◆ TEXT SEGMENT ◆
++++++
Despite the novelty of it all, Shiffman said there were no disasters, though some things did require trial and error. For example, perfecting the virtual logos and graphics on the courts took some time because lighting was different in each of the three buildings hosting games. ESPN also directed and produced feeds for regional networks during the restart, which required enhance communication with each market’s team staff.

The unique circumstances also expedited the implementation of innovative ideas ESPN and the NBA had discussed long before the pandemic.

“We’ve been partners for over 18 years on the project, but over the last probably three summer leagues, we’ve tested things like rail cam and court-side robotic cameras and stuff like that, and now all of a sudden we had a facility where we could actually accommodate all the things we were looking at, plus some new things,” senior coordinating producer Tim Corrigan said. “So when we were testing a rail cam, we probably had a 15-foot courtside rail cam going. Now, we have a 94-foot rail cam going up and down the sidelines.
++++++
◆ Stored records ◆
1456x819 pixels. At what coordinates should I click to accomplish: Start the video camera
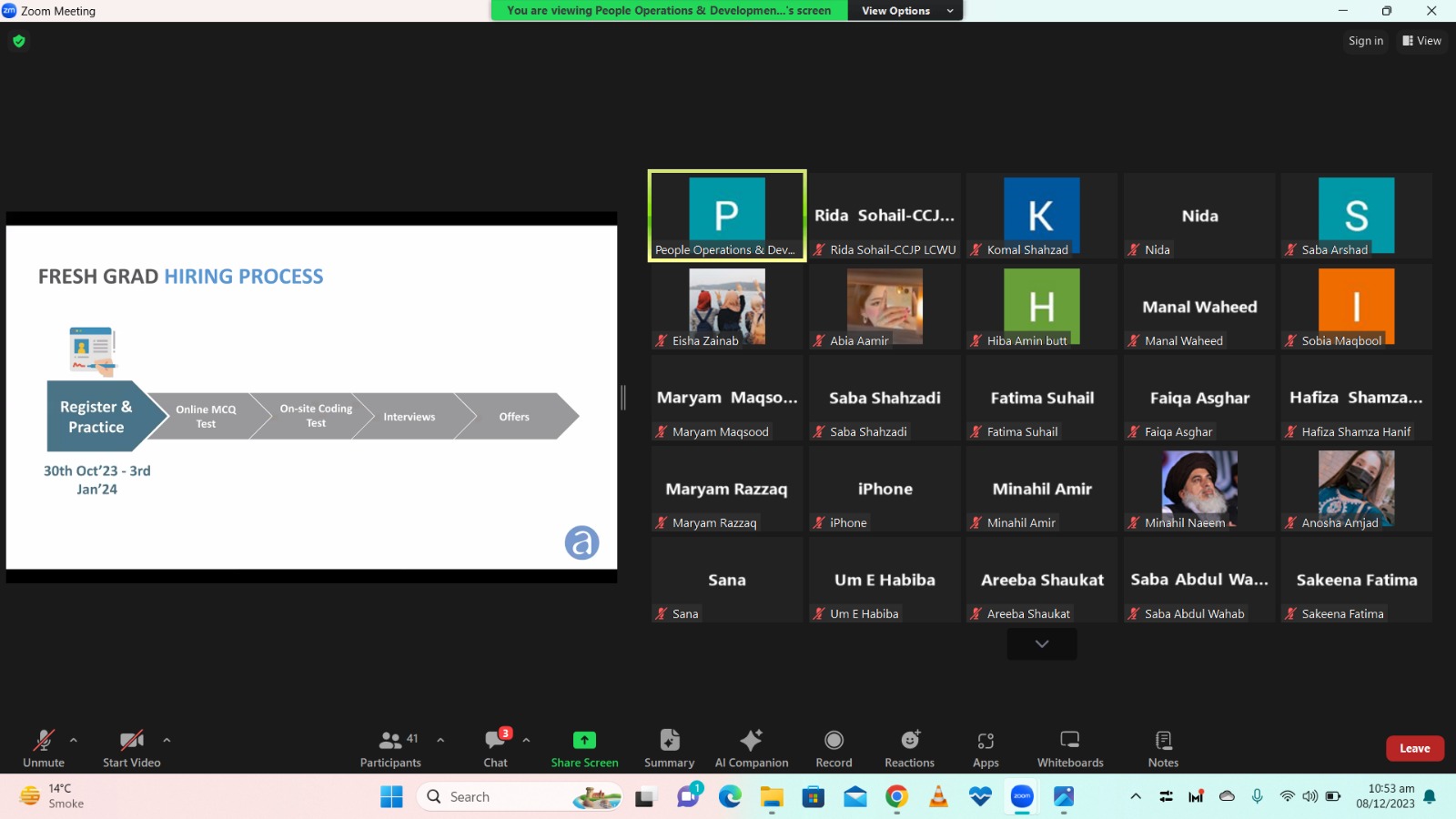coord(132,748)
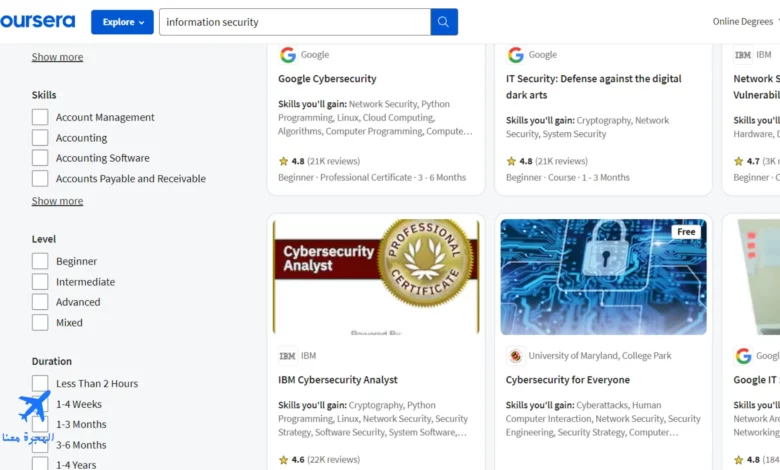Expand Show more under Skills
Viewport: 780px width, 470px height.
point(57,201)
++++++
◆ TASKS TO PERFORM ◆
[A] Answer these questions using the passage about ESPN's NBA restart broadcasts:
(i) What made perfecting the virtual logos and graphics on the courts take some time?
(ii) For how many years does Tim Corrigan say the partners have worked on the project?
(iii) How long is the rail cam now running along the sidelines?
[B] Retype everything in the passage about ESPN's NBA restart broadcasts from "The unique circumstances" down to "down the sidelines.".
The material has no connection to the passage about ESPN's NBA restart broadcasts.

◆ PER-TASK ANSWERS ◆
[A]
(i) Lighting was different in each of the three buildings hosting games.
(ii) Over 18 years.
(iii) 94 feet.

[B]
The unique circumstances also expedited the implementation of innovative ideas ESPN and the NBA had discussed long before the pandemic.

“We’ve been partners for over 18 years on the project, but over the last probably three summer leagues, we’ve tested things like rail cam and court-side robotic cameras and stuff like that, and now all of a sudden we had a facility where we could actually accommodate all the things we were looking at, plus some new things,” senior coordinating producer Tim Corrigan said. “So when we were testing a rail cam, we probably had a 15-foot courtside rail cam going. Now, we have a 94-foot rail cam going up and down the sidelines.